One size does not fit all for Digg, anymore. After rising to prominence as a billboard to see what had caught the eye of the masses on any given day, Digg will now undergo a radical overhaul to make it more personalized, and tied in with other social networking sites.
Digg CEO Jay Adelson took the stage at Austin’s SXSW Festival on Sunday to announce the new changes, which he said were five years in the making. “Every single thing has changed,” Adelson told Wired. “The entire website has been rewritten.”

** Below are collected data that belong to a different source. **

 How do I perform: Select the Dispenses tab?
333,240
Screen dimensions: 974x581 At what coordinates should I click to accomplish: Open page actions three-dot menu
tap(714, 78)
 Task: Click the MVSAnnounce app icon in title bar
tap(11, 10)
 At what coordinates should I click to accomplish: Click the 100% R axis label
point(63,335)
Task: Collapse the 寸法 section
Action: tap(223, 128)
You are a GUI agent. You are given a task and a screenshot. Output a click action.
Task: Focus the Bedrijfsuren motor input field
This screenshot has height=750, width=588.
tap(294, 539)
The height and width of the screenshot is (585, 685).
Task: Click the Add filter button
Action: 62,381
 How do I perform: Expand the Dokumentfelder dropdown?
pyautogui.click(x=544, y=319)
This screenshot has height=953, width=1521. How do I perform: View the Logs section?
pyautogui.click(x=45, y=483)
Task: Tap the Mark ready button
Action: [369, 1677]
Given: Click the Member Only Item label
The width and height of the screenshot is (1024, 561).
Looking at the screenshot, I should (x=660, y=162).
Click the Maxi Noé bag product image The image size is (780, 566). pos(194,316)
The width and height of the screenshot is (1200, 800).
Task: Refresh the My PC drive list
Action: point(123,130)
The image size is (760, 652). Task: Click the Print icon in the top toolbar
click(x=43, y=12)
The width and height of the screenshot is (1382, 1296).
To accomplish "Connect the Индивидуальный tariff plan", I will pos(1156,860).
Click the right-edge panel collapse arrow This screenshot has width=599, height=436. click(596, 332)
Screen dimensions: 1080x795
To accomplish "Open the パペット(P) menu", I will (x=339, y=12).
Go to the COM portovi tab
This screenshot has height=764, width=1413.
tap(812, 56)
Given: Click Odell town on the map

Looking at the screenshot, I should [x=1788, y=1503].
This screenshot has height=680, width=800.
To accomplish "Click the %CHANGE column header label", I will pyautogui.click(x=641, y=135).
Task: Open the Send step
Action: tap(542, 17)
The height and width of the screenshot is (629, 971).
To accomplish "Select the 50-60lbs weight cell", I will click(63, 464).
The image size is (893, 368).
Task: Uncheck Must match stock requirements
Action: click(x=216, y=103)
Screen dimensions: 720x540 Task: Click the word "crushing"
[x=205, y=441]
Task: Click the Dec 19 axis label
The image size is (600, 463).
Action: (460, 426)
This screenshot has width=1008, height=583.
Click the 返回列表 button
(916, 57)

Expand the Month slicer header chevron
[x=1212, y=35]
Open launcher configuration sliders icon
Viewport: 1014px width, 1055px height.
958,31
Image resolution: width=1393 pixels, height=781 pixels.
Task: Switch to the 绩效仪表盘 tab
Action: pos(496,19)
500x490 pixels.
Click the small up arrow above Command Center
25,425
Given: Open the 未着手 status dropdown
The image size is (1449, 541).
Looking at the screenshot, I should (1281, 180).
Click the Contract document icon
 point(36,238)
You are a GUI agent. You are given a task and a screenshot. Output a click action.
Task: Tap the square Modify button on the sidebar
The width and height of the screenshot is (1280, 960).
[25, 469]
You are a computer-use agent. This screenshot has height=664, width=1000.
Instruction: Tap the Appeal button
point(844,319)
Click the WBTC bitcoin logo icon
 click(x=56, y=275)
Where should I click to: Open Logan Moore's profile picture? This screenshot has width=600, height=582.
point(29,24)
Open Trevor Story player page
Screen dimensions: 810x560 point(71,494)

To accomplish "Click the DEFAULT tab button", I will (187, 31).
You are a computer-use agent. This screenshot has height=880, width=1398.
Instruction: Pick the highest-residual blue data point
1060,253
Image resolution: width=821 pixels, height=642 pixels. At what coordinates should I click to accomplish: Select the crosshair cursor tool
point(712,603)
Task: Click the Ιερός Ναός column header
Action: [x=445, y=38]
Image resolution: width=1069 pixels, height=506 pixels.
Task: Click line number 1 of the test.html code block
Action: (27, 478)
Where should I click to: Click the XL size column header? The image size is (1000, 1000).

Moving away from what is the most universally popular at any given moment, the new Digg will attempt to match hot topics with your specific interests. And it will do it automatically. Rather than asking you to fill out a survey or select areas of interest, Digg will tap into your Facebook and Twitter accounts to see what content is popular among friends. The desired result: the most relevant content to your tastes.
The new Digg system will also implement an autosubmission system, which should boost the number of daily submissions from 20,000 to millions, according to Adelson. Publishers will also be able to feed Digg an automated stream of content, users will also be able to submit sites without logging in, and the rigid old categorization system will disappear in favor of a simple tag-based system.
As drastic as the changes will be for users, it will also affect publishers, who may see the huge spikes of traffic associated with front-page Digg hits disappear, as the site’s users fracture according to their interests and promote different pages. Adelson hopes the new system will give small- and medium-sized publishers a better shot at drawing eyes from Digg, and promote a smoother, more predictable influx of traffic, rather than server-crushing hordes.